REQUIRED WORK: Report every line of the records that includes the word "Louvre".

(Items listed in a dataset)
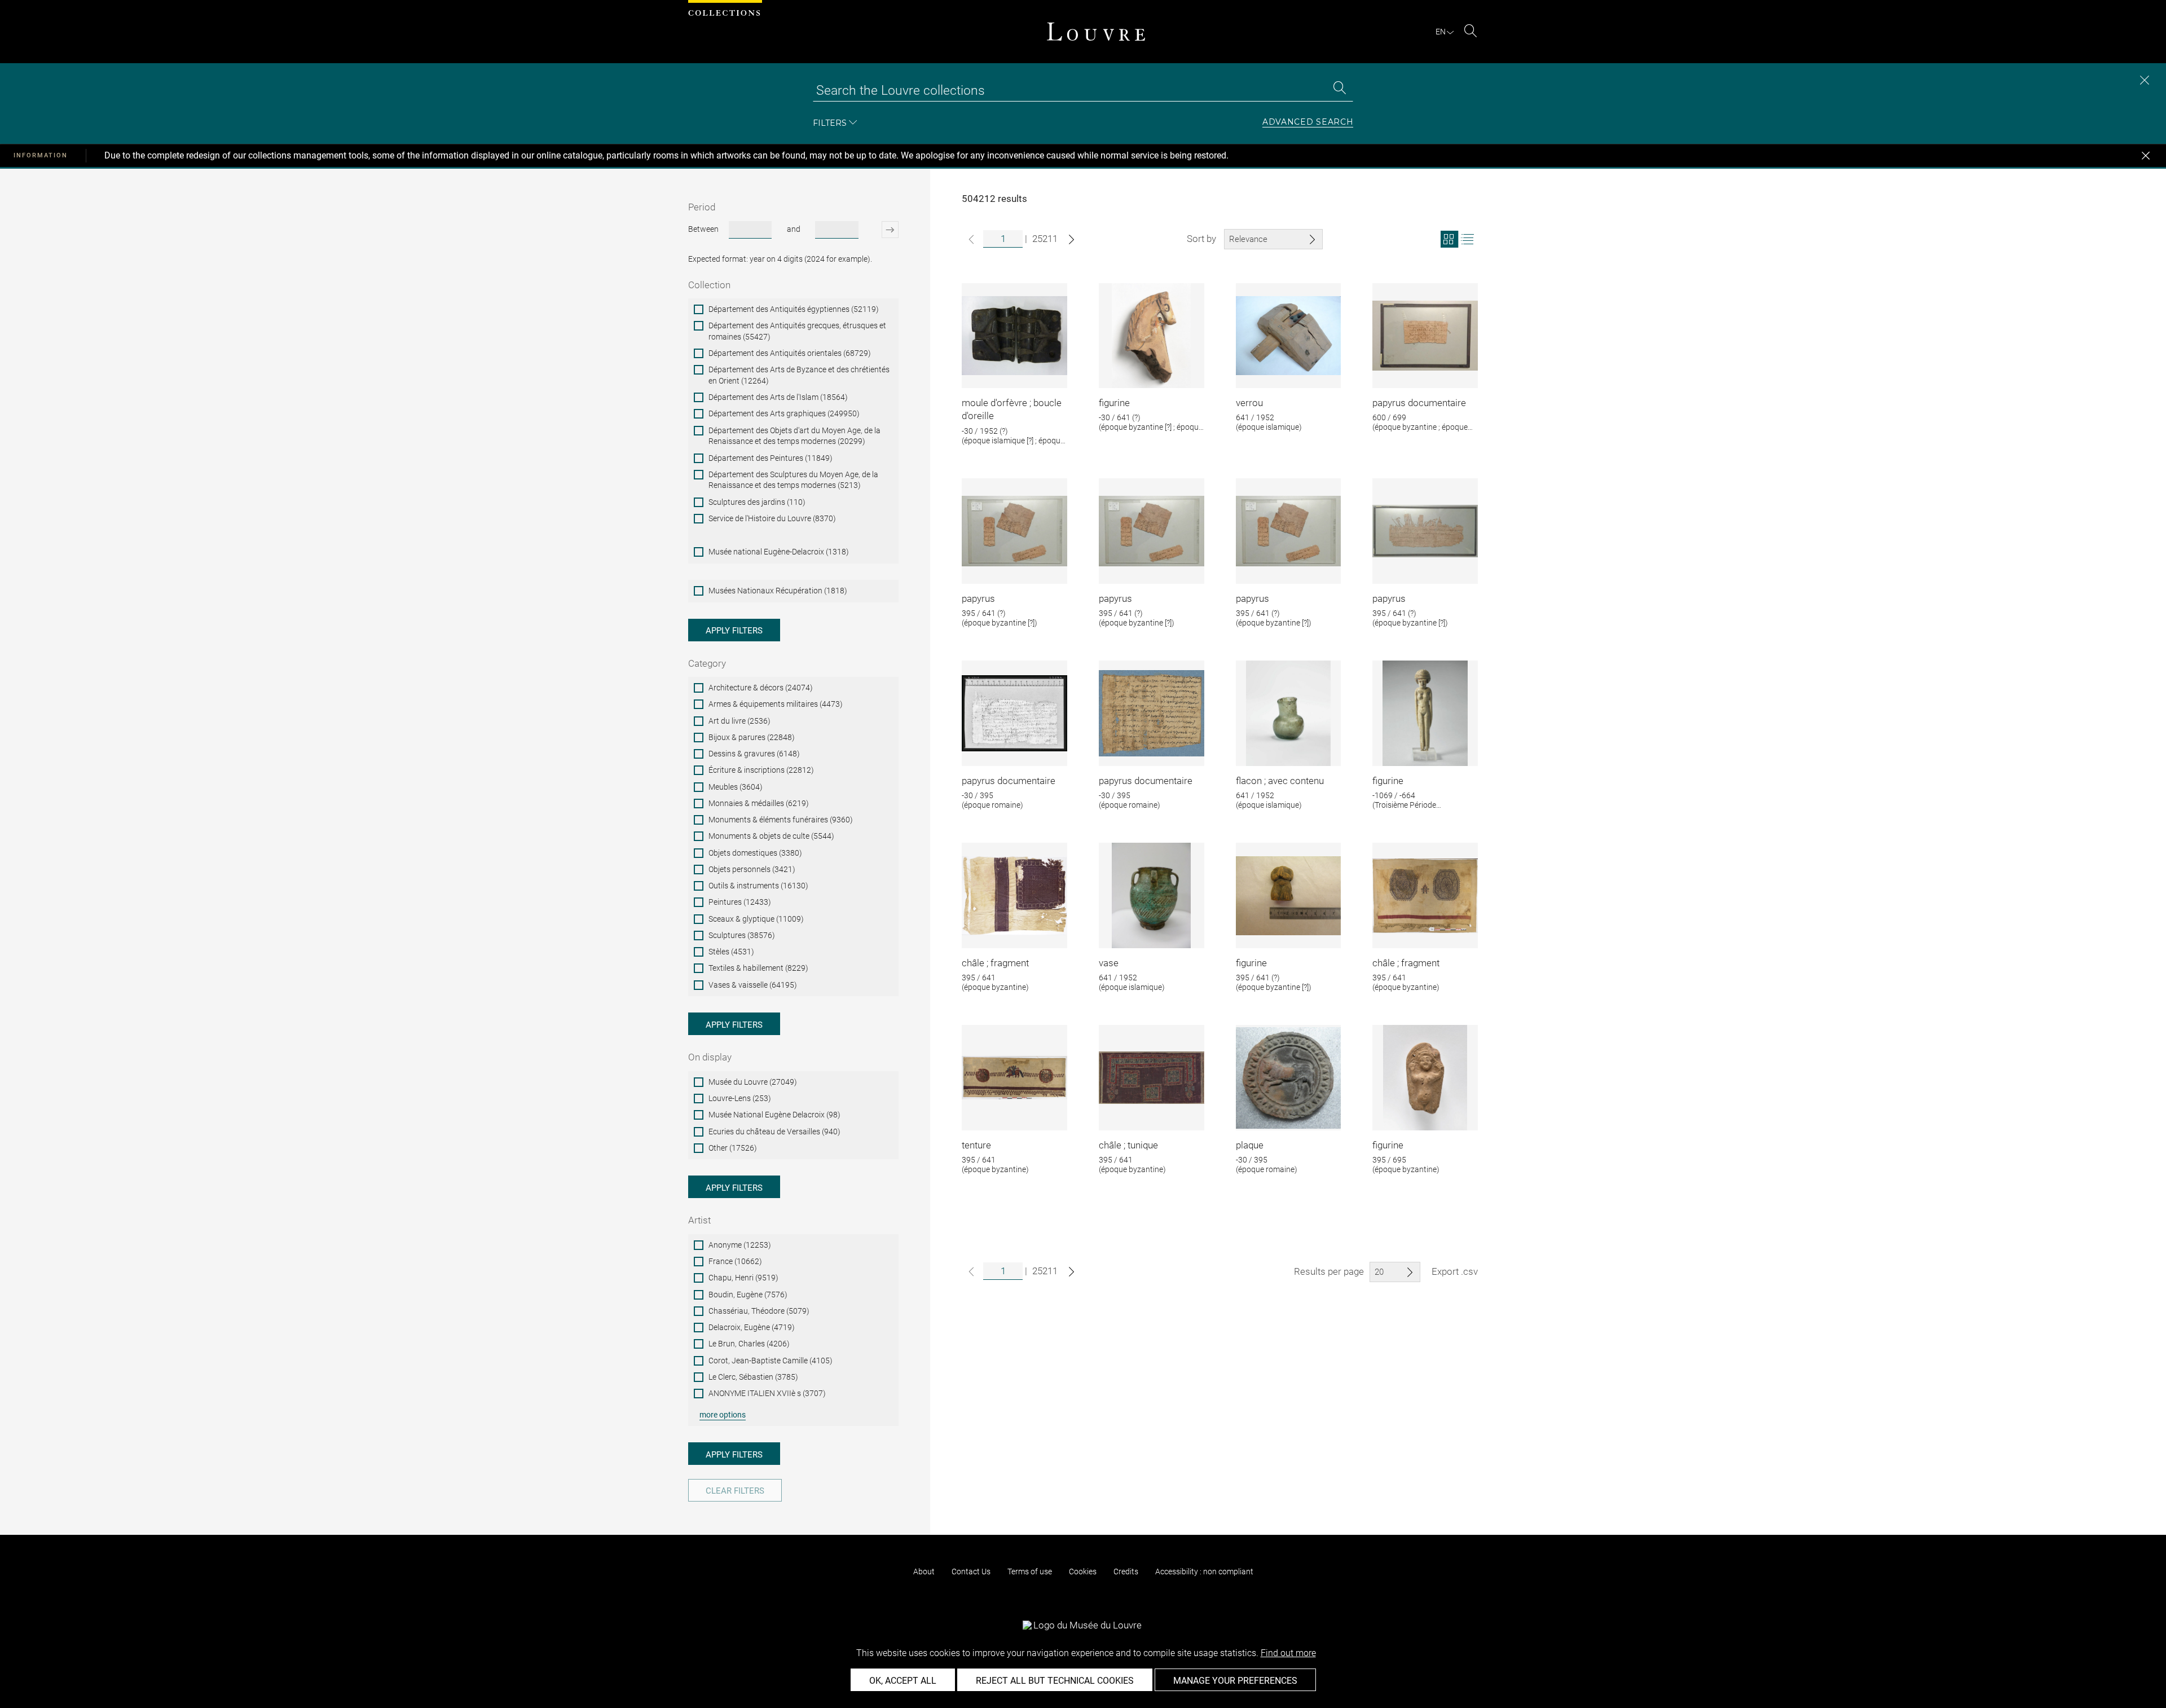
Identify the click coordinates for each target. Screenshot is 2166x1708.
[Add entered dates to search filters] (880, 229)
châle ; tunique (1128, 1145)
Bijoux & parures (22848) (751, 737)
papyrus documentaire (1419, 402)
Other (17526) (732, 1147)
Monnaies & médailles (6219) (758, 803)
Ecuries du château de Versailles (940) (774, 1131)
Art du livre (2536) (739, 720)
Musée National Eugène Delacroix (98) (774, 1114)
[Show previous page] (971, 239)
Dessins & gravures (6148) (754, 753)
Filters (830, 122)
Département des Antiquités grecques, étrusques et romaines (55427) (797, 331)
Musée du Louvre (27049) (752, 1081)
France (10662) (735, 1261)
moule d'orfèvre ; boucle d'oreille (1012, 409)
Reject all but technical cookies (1055, 1680)
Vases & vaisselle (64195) (752, 984)
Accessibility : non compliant (1204, 1571)
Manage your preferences (1235, 1680)
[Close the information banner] (2145, 155)
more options (722, 1414)
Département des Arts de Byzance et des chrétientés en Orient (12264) (799, 375)
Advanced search (1308, 122)
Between (703, 229)
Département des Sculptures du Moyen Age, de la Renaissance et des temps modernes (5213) (793, 480)
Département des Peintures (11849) (770, 458)
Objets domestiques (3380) (755, 852)
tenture (976, 1145)
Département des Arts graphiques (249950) (784, 413)
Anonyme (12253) (739, 1244)
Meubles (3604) (735, 786)
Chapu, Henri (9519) (743, 1277)
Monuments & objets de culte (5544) (771, 835)
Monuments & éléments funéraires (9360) (780, 819)
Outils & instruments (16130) (758, 885)
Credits (1125, 1571)
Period (701, 207)
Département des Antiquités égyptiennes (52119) (793, 309)
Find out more (1288, 1653)
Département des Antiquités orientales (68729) (789, 353)
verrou (1249, 402)
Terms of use (1029, 1571)
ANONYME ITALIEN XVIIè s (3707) (767, 1393)
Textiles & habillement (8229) (758, 967)
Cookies (1083, 1571)
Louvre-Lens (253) (739, 1098)
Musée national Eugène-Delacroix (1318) (778, 551)
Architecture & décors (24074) (760, 687)
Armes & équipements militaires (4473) (775, 703)
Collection (709, 284)
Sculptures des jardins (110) (756, 502)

EXPECTED OUTPUT:
Musée du Louvre (27049) (752, 1081)
Louvre-Lens (253) (739, 1098)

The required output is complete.